**Travail à faire:**
1: Dans le texte sur la juridiction de proximité, combien coûtait l'ordinateur portable dont l'acheteur demande le remboursement ?
2: Recopiez mot pour mot tout le passage du texte sur la juridiction de proximité, depuis « En effet, l’acquéreur » jusqu'à « l’audience de jugement. ».
3: Écrivez la suite du texte sur la saisine de la juridiction de proximité, à partir de l'endroit où il s'arrête.

**Texte extrait:**
────────────────────────────────────────
Compte tenu de la modicité de la valeur de l’action (jusqu’à 4000 euros maximum) et de la simplicité de saisine de cette juridiction, il est habituel de voir des personnes se dispenser de prendre un avocat pour assurer la défense de leurs intérêts.

Généralement, ces personnes se déplacent au greffe pour récupérer un imprimé (déclaration au greffe) ou procèdent au téléchargement du formulaire par internet.

Une fois qu’ils ont renseigné leurs identité et coordonnées, ainsi que celles de leurs adversaires, avec un résumé succinct de leur litige, et l’énoncé de leurs demandes qui ne doivent pas dépasser la somme de 4000 euros, ils remettent ou adressent au greffe leur déclaration avec copies de leurs pièces, et le greffe se charge de convoquer leur adversaire à l’audience de jugement par lettre recommandée avec avis de réception.

Ainsi, l’on peut penser qu’en procédant de la sorte, il serait impossible que l’action judiciaire soit déclarée irrecevable.

Or, dans cette affaire résumée ci-après, l’on pourra constater qu’il est parfois préférable, par prudence, de privilégier la rédaction d’un acte d’assignation (qu’un huissier de justice ou qu’un avocat peut faire) pour saisir le juge de proximité plutôt que de se contenter de la remise par une simple déclaration au greffe.

En effet, l’acquéreur d’un ordinateur portable et d’un terminal GPS totalement inutilisables décide de saisir la juridiction de proximité à l’encontre du vendeur et des sociétés Acer et Packard Bell, en procédant par une simple déclaration au greffe qui convoque toutes ces parties à l’audience de jugement.

Il demande :

  • à titre principal, le remboursement de ces matériels, soit les sommes de 799 euros pour l’ordinateur, de 269 euros pour le terminal GPS, et la somme de 2930 euros à titre de dommages et intérêts en réparation de ses préjudices (soit au total la somme de 3998 euros donc inférieur à la somme de 4000 euros),
  • à titre subsidiaire, la somme de 1068 euros à titre de dommages et intérêts outre la somme de 2930 euros à titre de dommages et intérêts en réparation de ses préjudices (soit au total toujours la somme de 3998 euros donc inférieur à la somme de 4000 euros),
  • à titre subsidiaire, le remplacement de ces appareils ou leur remise en état (là il s’agit d’une demande indéterminée puisqu’elle n’est pas chiffrée, mais qui reste dans la limite de 4000 euros compte tenu de la valeur de ces appareils).
────────────────────────────────────────
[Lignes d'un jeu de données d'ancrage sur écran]
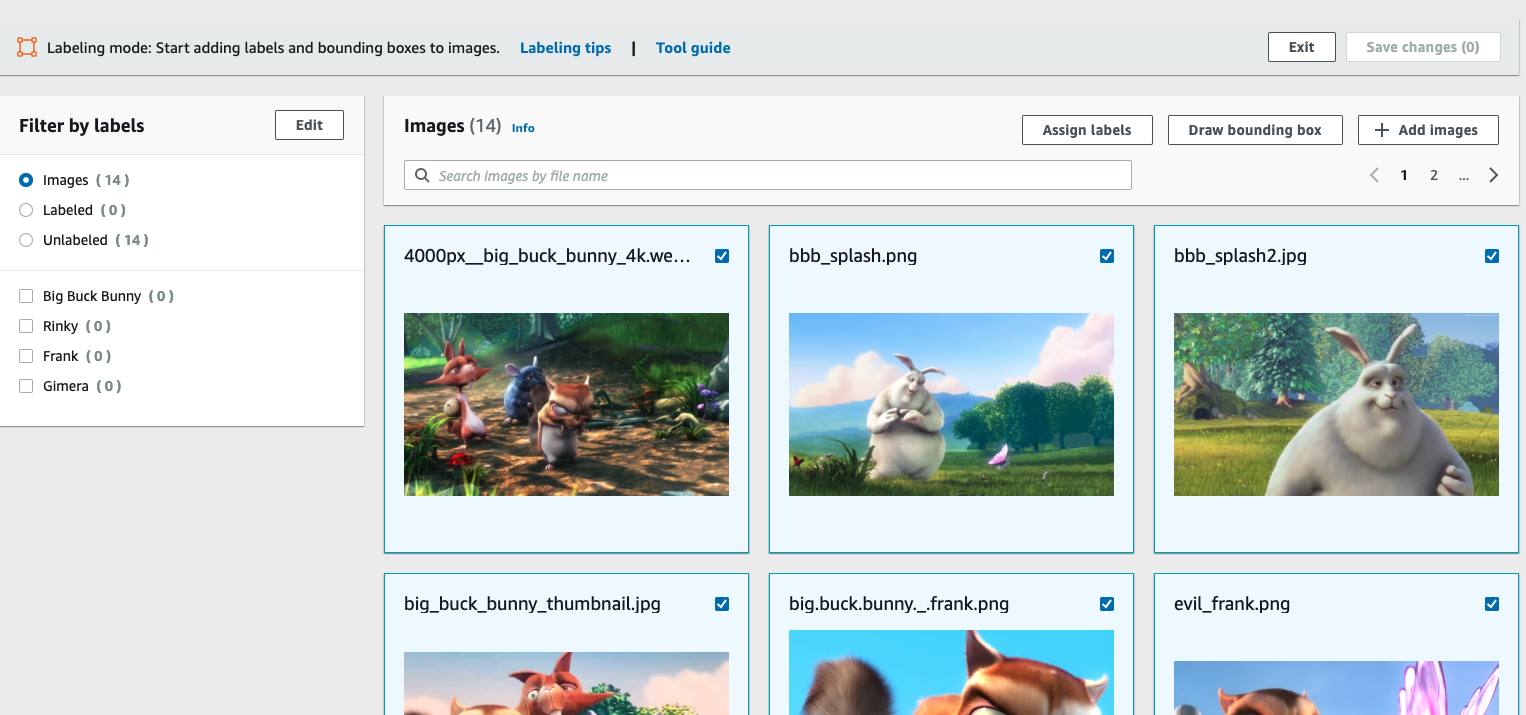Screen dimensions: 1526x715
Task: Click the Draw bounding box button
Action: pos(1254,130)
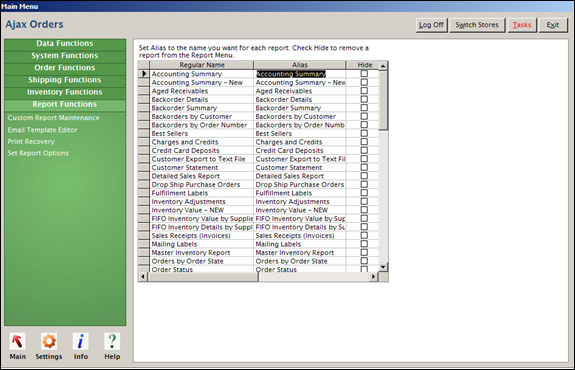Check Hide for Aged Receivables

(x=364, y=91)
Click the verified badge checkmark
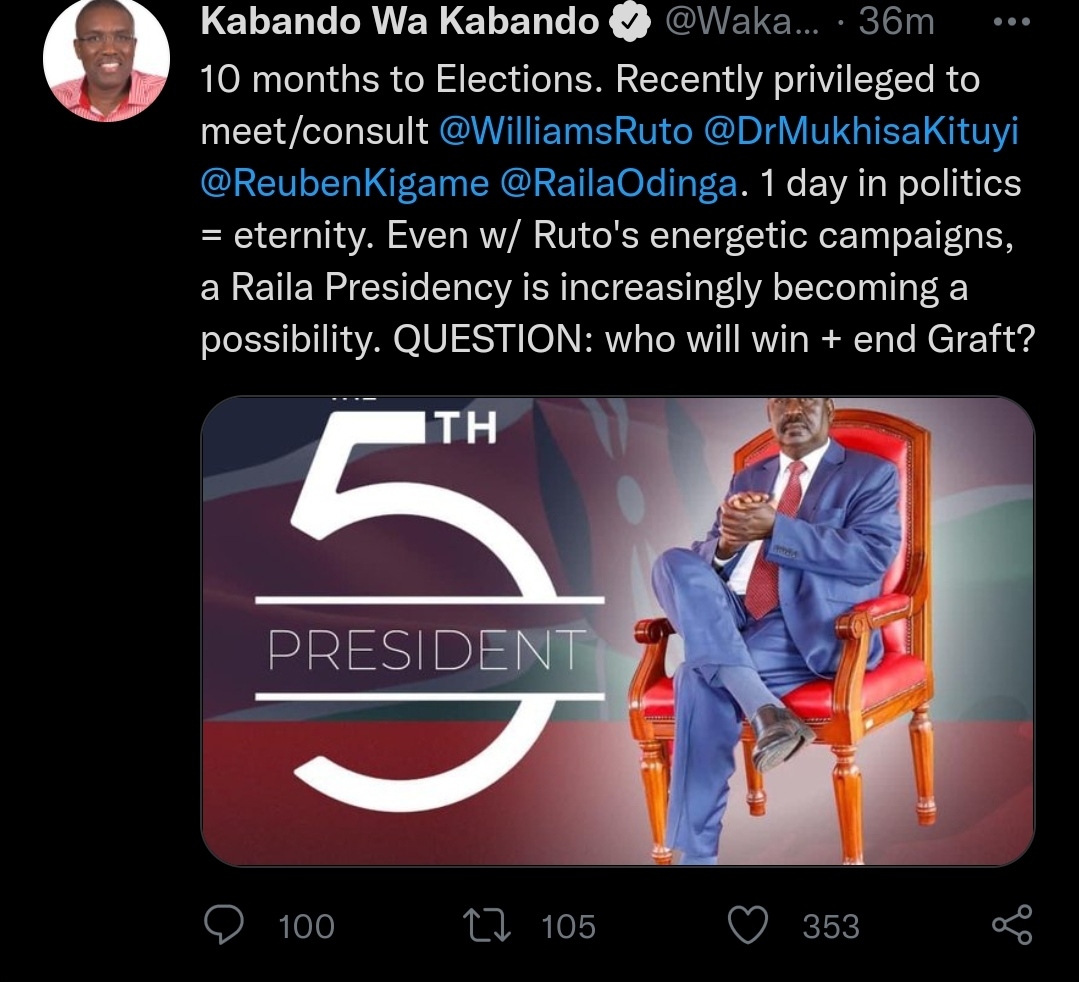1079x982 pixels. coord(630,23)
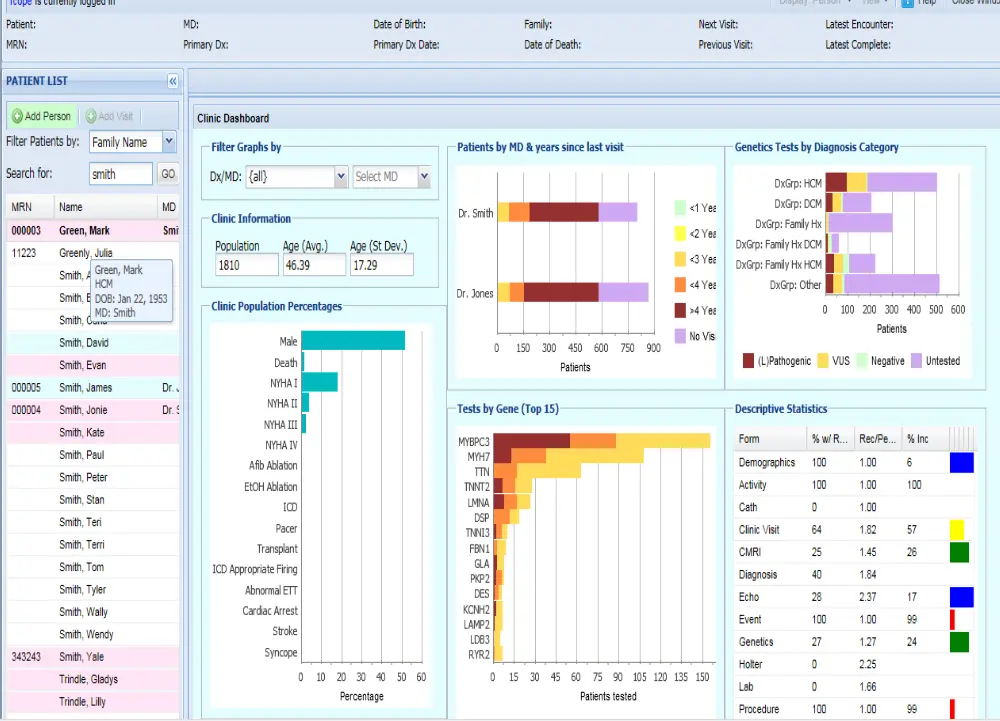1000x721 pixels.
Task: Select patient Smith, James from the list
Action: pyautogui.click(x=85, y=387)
────────────────────────────────────────
**Les réponses:**
1: 799 euros.

2:
En effet, l’acquéreur d’un ordinateur portable et d’un terminal GPS totalement inutilisables décide de saisir la juridiction de proximité à l’encontre du vendeur et des sociétés Acer et Packard Bell, en procédant par une simple déclaration au greffe qui convoque toutes ces parties à l’audience de jugement.

3:
Ces demandes ne sont pas cumulatives mais alternatives, puisque si le juge ne fait pas droit à la 1ère demande principale, le justiciable espère qu’il fera doit à sa 2ème demande subsidiaire ou à sa dernière demande formulée à titre infiniment subsidiaire.

Si l’on analyse chacune de ces demandes, il peut être observé que :

  • la 1ère demande est chiffrée et ne pose pas de difficulté puisque le montant ne dépasse pas la valeur de 4000 euros,
  • la 2ème demande : même raisonnement : pas de difficulté,
  • en revanche, pour la 3ème demande : elle s’avère être une demande indéterminée puisqu’elle tend au remplacement ou à la réparation des appareils défectueux, même si la valeur ne dépasse pas 4000 euros.

Deux observations doivent donc être faites :

Tout d’abord, on peut confirmer que pour toutes ces demandes, la juridiction de proximité est bien compétente pour trancher le litige comme le prévoient les dispositions des articles L 231-3 et R 231-3 du Code de l’organisation judiciaire.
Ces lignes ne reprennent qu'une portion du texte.